- **About this task**
Wherever the string "filter" shows up in the records below, return that line.

- **Available records**

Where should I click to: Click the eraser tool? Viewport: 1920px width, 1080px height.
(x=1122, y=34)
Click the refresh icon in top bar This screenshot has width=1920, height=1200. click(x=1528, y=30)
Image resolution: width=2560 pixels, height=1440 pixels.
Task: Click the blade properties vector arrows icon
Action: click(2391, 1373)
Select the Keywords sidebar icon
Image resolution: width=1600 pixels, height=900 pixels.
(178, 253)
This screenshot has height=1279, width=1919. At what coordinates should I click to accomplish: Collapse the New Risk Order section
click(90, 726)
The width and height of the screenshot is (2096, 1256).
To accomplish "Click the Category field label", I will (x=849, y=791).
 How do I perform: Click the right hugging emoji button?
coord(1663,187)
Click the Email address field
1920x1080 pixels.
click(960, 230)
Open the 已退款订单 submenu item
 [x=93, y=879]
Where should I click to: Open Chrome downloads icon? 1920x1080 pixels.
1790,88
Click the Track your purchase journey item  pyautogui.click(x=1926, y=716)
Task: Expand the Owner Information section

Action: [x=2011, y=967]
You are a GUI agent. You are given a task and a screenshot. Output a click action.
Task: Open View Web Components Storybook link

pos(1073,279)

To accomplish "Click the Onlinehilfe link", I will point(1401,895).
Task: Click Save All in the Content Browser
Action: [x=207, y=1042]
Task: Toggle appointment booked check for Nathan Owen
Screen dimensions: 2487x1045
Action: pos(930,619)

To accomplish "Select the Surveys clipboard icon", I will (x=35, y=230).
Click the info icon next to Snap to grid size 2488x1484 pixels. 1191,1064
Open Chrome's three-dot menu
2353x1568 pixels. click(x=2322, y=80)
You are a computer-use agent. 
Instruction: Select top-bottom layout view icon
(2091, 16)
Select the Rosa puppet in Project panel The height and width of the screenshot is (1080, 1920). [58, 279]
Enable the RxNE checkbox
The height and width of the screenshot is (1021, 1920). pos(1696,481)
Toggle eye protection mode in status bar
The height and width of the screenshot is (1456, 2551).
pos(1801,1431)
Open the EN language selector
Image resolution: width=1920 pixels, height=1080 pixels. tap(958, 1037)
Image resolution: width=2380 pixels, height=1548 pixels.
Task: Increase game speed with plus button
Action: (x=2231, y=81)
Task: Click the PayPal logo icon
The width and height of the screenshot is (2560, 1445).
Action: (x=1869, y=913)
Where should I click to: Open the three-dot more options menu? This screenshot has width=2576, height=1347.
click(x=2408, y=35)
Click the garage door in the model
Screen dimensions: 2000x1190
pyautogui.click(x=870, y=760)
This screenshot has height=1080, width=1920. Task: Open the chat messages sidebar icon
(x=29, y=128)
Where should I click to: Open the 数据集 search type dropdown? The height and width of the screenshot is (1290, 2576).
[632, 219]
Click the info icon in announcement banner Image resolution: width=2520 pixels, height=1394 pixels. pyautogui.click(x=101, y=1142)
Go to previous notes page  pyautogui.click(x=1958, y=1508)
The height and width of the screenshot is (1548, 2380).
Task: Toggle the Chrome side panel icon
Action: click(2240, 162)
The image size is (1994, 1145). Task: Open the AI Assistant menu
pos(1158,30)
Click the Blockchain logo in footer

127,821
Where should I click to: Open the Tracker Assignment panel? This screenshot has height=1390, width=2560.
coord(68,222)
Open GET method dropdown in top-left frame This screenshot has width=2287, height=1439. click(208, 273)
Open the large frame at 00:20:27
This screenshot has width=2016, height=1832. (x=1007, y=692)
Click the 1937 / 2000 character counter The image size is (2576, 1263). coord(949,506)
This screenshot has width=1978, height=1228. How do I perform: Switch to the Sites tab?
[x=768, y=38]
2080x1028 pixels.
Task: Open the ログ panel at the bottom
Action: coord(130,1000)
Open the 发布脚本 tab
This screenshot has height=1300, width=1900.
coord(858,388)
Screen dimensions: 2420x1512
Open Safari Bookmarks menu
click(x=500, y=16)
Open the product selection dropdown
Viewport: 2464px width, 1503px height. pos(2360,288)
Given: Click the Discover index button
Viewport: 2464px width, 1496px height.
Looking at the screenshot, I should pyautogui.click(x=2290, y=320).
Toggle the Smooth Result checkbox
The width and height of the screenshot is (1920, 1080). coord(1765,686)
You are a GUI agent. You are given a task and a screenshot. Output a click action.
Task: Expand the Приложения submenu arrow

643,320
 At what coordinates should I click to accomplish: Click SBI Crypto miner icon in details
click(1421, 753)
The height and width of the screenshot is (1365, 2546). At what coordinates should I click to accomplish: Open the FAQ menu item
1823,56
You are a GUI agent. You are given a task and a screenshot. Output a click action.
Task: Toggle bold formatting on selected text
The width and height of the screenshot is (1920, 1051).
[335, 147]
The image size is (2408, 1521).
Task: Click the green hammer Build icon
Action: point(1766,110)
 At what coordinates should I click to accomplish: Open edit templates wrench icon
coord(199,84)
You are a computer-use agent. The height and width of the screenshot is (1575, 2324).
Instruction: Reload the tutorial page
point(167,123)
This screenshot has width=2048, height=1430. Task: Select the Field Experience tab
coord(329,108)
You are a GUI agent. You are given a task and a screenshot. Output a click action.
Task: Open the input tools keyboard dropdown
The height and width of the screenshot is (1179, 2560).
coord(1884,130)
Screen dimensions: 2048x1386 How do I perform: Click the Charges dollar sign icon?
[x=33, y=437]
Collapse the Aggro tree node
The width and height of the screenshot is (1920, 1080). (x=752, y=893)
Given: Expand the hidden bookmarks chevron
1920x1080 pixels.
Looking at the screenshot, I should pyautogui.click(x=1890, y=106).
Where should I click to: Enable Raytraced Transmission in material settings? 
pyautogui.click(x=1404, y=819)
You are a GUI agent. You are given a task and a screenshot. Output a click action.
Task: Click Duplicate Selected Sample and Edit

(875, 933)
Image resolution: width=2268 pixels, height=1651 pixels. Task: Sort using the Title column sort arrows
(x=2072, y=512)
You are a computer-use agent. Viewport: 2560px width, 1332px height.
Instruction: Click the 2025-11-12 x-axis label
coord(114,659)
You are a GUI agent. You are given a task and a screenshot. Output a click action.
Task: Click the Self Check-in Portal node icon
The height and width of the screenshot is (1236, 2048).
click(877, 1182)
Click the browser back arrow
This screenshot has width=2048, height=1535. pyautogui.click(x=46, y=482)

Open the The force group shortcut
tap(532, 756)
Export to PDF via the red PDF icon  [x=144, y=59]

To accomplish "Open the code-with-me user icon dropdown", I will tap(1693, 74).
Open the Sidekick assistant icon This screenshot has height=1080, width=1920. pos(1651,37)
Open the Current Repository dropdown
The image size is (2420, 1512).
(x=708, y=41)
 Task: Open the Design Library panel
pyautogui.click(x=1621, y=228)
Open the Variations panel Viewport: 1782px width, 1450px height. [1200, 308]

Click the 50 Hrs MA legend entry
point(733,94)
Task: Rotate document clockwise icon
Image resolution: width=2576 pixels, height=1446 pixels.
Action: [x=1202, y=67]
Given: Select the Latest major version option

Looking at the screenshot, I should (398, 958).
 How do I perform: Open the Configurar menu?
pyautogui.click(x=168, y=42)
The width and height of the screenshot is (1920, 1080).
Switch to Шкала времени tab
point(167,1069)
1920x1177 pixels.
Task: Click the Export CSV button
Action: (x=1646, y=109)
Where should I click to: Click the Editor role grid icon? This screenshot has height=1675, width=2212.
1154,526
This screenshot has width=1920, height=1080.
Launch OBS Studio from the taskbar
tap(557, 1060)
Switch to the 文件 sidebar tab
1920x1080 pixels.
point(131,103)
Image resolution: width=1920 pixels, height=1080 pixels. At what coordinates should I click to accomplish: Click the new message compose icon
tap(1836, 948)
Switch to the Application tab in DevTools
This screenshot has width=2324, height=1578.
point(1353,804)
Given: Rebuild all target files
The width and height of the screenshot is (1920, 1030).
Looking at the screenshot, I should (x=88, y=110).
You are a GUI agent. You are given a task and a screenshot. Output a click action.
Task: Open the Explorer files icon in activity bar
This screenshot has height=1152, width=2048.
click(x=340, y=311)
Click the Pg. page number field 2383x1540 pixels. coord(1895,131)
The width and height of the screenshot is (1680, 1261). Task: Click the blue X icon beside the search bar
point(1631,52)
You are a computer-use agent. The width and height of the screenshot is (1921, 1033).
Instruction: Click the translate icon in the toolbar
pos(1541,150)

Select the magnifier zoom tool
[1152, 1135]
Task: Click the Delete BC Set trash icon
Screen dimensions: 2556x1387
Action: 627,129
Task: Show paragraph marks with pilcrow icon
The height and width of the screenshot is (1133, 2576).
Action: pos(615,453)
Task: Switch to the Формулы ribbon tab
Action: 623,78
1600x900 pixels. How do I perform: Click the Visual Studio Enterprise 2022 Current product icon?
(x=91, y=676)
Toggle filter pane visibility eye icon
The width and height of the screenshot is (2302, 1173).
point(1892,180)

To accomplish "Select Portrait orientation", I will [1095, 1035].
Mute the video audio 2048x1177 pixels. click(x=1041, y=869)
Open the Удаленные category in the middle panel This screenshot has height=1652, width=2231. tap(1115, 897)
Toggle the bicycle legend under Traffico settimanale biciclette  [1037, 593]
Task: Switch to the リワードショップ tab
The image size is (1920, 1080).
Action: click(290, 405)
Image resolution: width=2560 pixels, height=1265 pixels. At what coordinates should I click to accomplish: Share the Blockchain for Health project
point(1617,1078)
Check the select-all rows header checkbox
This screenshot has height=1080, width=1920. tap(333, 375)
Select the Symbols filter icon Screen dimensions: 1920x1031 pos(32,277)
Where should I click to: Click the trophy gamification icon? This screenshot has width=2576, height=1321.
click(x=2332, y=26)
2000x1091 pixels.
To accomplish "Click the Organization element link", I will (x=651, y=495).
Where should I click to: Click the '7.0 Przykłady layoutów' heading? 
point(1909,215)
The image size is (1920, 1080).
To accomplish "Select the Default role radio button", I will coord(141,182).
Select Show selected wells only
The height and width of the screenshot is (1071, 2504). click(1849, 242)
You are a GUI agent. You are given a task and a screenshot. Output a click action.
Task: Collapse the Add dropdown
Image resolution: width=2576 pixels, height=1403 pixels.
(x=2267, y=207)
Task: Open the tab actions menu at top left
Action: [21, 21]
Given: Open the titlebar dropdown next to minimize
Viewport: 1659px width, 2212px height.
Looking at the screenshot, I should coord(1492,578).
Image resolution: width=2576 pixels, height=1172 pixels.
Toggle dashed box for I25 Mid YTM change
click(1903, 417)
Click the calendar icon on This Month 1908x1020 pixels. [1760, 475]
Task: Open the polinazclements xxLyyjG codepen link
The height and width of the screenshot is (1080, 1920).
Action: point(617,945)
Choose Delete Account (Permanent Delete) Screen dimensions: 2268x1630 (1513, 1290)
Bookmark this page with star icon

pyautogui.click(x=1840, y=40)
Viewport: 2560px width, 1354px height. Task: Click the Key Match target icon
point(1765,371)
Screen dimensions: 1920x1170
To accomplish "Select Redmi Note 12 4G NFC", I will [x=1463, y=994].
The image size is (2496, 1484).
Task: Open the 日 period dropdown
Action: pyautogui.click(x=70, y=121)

- **Worked solution**
Toggle filter pane visibility eye icon
Select the Symbols filter icon Screen dimensions: 1920x1031 pos(32,277)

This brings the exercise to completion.